## What you should do
Your result should be the lines holding the word "computer", copied from the entries below.

[Saved data entries]
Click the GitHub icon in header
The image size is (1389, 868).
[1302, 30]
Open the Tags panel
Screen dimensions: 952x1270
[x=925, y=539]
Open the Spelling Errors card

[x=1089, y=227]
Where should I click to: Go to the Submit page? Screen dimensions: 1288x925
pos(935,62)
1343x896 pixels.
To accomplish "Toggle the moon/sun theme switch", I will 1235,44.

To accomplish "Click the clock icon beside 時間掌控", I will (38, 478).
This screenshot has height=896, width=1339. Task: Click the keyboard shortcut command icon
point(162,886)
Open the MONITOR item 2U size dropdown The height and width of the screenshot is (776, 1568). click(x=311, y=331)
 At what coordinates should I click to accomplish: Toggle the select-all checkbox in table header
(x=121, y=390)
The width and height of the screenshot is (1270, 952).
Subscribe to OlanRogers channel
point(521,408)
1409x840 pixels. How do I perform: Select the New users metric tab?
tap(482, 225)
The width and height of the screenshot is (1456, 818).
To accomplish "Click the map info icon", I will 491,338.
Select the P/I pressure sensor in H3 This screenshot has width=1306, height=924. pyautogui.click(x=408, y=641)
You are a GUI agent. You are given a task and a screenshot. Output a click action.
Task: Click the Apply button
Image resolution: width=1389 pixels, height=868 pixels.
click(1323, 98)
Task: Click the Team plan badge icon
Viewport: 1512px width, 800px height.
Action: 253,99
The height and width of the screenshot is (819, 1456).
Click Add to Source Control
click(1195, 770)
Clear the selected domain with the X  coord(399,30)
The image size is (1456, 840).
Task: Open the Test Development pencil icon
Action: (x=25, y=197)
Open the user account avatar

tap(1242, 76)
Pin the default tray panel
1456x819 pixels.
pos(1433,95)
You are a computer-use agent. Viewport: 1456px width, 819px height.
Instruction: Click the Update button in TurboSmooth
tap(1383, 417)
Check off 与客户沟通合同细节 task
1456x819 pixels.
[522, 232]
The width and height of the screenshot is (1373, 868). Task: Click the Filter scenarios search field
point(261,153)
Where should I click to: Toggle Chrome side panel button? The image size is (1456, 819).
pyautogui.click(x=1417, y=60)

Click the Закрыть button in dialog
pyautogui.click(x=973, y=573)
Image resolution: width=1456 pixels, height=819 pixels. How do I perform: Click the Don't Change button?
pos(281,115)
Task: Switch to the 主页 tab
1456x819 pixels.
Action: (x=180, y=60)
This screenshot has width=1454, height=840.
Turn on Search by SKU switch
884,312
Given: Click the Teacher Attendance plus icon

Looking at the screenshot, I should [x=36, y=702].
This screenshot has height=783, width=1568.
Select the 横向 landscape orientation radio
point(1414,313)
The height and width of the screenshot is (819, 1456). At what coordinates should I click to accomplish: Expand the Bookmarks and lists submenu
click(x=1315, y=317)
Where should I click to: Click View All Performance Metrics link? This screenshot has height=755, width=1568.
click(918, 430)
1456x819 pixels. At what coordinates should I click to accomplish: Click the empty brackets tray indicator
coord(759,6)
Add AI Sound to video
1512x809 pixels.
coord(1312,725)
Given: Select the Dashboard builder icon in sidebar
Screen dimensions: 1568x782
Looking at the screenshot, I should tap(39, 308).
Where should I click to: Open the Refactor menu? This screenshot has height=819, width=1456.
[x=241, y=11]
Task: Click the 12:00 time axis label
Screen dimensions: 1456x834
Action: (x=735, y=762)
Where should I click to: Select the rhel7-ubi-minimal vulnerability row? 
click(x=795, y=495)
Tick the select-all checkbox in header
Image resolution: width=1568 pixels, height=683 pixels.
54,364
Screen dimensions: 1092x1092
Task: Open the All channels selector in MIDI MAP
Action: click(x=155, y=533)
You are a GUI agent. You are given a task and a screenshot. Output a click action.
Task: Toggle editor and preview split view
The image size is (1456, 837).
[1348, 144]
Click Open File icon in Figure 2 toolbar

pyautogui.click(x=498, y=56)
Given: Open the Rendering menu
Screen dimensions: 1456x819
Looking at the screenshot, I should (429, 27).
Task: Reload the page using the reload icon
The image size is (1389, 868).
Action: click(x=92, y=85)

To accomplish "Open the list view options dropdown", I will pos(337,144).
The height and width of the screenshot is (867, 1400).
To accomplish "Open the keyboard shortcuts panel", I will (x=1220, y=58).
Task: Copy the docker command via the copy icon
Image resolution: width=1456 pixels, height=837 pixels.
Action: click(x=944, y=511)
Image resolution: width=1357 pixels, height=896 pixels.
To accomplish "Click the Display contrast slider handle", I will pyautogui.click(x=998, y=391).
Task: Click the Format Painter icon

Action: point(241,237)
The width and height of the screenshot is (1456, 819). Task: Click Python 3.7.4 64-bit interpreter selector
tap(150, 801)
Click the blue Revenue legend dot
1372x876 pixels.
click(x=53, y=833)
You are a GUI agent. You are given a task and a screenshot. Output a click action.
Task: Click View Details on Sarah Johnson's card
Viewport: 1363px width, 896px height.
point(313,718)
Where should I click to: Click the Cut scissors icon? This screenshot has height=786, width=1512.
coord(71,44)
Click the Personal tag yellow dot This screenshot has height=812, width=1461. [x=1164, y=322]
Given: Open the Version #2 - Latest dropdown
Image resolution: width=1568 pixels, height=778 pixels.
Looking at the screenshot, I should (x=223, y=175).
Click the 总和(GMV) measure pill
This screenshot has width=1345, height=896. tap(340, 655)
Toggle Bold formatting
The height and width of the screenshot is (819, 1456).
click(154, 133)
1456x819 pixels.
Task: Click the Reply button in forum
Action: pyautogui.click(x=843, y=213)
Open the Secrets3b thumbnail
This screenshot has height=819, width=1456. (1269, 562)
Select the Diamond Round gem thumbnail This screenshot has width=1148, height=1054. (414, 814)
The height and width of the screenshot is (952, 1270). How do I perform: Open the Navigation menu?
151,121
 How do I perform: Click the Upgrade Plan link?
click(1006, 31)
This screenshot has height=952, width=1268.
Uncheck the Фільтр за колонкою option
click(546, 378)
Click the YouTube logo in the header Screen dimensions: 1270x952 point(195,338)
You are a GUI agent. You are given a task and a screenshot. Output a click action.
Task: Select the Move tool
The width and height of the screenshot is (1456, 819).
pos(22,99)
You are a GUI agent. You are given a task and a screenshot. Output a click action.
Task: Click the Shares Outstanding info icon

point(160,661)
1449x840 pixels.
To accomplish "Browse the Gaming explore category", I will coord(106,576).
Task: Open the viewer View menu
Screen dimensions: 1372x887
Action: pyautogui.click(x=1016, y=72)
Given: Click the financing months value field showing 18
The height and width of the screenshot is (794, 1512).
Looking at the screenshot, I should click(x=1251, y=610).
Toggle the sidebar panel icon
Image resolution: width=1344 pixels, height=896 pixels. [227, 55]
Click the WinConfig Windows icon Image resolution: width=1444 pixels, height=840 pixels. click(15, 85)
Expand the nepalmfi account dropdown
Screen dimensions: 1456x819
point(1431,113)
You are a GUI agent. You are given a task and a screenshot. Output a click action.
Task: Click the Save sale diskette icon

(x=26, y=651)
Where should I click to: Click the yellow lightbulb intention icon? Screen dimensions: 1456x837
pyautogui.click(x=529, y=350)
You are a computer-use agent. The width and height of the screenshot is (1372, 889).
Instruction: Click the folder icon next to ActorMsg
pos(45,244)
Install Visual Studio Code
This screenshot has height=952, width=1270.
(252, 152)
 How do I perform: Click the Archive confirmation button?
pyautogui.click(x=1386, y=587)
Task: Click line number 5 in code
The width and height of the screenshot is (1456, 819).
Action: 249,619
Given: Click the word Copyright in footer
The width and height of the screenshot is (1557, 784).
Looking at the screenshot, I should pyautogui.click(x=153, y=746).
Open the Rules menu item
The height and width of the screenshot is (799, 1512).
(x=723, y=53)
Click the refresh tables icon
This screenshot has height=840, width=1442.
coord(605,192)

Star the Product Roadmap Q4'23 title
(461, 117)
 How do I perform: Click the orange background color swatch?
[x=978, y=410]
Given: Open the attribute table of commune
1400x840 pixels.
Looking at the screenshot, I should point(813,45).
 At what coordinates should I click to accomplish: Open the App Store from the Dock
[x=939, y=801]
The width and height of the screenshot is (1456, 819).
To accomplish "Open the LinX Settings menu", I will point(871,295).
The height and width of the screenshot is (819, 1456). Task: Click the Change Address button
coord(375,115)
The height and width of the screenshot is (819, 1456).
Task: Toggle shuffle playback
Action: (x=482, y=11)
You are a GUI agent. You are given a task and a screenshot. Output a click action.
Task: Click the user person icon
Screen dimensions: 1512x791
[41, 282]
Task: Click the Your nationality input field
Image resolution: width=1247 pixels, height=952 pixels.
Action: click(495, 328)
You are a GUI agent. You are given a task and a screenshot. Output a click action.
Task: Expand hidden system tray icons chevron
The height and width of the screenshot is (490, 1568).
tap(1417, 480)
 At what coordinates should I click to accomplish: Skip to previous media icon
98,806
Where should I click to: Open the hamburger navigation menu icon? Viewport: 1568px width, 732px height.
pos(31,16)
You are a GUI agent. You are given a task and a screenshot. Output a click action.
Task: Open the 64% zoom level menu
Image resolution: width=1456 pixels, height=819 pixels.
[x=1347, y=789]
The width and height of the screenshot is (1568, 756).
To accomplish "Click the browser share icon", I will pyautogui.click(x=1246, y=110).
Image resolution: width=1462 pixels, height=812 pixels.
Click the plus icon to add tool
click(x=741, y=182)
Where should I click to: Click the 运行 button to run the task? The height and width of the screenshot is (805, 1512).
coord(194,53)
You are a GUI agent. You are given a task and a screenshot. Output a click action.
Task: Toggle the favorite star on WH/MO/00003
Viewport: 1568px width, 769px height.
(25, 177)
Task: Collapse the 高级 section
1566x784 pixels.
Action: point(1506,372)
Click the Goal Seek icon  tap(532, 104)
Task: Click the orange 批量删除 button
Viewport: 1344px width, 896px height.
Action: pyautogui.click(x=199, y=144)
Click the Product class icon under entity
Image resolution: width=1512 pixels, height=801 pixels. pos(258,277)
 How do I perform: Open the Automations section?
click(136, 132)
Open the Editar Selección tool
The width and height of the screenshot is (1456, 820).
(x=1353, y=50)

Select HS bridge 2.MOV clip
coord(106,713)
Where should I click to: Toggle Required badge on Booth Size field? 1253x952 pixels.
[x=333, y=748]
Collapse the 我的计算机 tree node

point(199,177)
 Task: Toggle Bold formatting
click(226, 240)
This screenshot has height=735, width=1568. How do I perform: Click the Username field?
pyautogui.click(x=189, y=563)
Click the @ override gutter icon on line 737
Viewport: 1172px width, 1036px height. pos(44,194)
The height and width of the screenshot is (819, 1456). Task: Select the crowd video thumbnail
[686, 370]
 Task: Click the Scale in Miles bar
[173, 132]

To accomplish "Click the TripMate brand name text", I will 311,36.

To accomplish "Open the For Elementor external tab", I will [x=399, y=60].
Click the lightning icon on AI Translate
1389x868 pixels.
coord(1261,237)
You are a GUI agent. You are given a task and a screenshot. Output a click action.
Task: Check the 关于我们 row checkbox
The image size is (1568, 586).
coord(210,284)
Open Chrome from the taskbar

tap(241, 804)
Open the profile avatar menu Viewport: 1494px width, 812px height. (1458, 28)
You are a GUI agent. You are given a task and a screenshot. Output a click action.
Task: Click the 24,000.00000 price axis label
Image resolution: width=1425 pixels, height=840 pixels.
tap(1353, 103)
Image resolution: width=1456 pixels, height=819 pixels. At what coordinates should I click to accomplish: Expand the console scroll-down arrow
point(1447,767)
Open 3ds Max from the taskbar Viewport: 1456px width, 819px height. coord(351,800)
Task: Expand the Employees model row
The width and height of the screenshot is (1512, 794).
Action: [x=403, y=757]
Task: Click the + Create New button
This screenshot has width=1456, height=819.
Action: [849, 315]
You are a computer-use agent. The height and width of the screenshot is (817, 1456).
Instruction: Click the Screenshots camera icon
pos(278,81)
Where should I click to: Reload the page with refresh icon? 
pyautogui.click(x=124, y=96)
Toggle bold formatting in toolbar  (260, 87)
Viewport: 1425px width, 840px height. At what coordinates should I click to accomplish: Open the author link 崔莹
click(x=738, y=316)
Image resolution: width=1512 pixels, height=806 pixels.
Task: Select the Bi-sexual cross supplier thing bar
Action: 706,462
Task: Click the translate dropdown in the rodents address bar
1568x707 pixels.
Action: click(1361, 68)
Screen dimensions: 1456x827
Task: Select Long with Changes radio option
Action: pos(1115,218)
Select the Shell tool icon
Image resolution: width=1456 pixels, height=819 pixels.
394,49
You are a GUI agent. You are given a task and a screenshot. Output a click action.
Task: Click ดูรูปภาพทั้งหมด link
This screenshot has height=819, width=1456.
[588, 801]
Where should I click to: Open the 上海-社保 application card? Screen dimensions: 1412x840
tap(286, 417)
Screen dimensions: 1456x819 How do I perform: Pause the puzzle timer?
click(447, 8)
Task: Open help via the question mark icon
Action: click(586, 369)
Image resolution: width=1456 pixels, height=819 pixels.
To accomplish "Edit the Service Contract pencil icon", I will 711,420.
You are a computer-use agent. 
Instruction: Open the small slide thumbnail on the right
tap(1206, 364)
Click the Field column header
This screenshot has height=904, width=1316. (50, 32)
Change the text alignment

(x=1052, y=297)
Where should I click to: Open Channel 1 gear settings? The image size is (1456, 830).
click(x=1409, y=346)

## Your response
You are a computer-use agent. Viewport: 1456px width, 819px height.
You are a computer-use agent. The width and height of the screenshot is (1372, 889).
You are a computer-use agent. The height and width of the screenshot is (817, 1456).
You are a computer-use agent. 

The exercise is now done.